Children with inflammatory bowel disease
(IBD), juvenile arthritis and other autoimmune conditions are often treated
with biologic therapy. While these drugs have transformed management of chronic
inflammatory conditions, they can increase the risk of infections, lead to
reactivation of chronic viral infections and potentially accelerate the decline
of antibody levels in people who have been vaccinated.
HBV reactivation can cause severe
hepatitis flares, and the Centers for Disease Control and Prevention (CDC) Advisory Committee on
Immunization Practices recommends that people starting immunosuppressive
therapy be screened for serological markers of hepatitis B immunity and
revaccinated if necessary. But this has not been well studied in children.
Glossary
- idiopathic
Disorder
whose cause is unknown.
Emily Smitherman of Cincinnati
Children's Hospital and colleagues retrospectively
analysed hepatitis B serology results from 315
paediatric gastroenterology and rheumatology patients who received intravenous
biologic therapy between October 2015 and June 2016.
The mean age of the children was
approximately 17 years. A majority had IBD and used tumour necrosis factor (TNF)
inhibitors such as infliximab (Remicade). A third had various rheumatological conditions, mainly juvenile
idiopathic arthritis, and were treated with TNF inhibitors or other biologics including anti-IL6, anti-T-cell or
anti-B-cell agents.
The researchers found that 66% of the
children with IBD and 70% of those with rheumatological conditions tested
negative for hepatitis B surface antibody (HBsAb), indicating lack of immunity.

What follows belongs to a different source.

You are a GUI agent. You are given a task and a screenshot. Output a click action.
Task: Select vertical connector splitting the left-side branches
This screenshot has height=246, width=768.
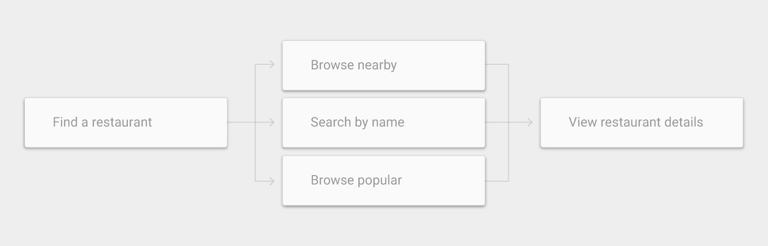(256, 122)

There was a trend toward a higher proportion of children lacking immunity in
the older age groups; more than 80% of adolescents aged 16 to 20 were no longer
immune.
One child had a positive hepatitis B core
antibody (HBcAb) test, indicating a prior history of HBV infection and risk for
reactivation. None of the children were found to have currently active HBV
infection.
Over half of the children who were found
to be non-immune were given repeat HBV vaccinations. Among those with complete
post-vaccine serology results, 68% tested positive for HBsAb, indicating they
had regained protection. This showed that a majority of individuals can
still mount an immune response while on biologic therapy.
These study results raise the question of
whether all children should be
screened for sustained immunity to HBV, not only those receiving
immunosuppressive therapy, Smitherman suggested.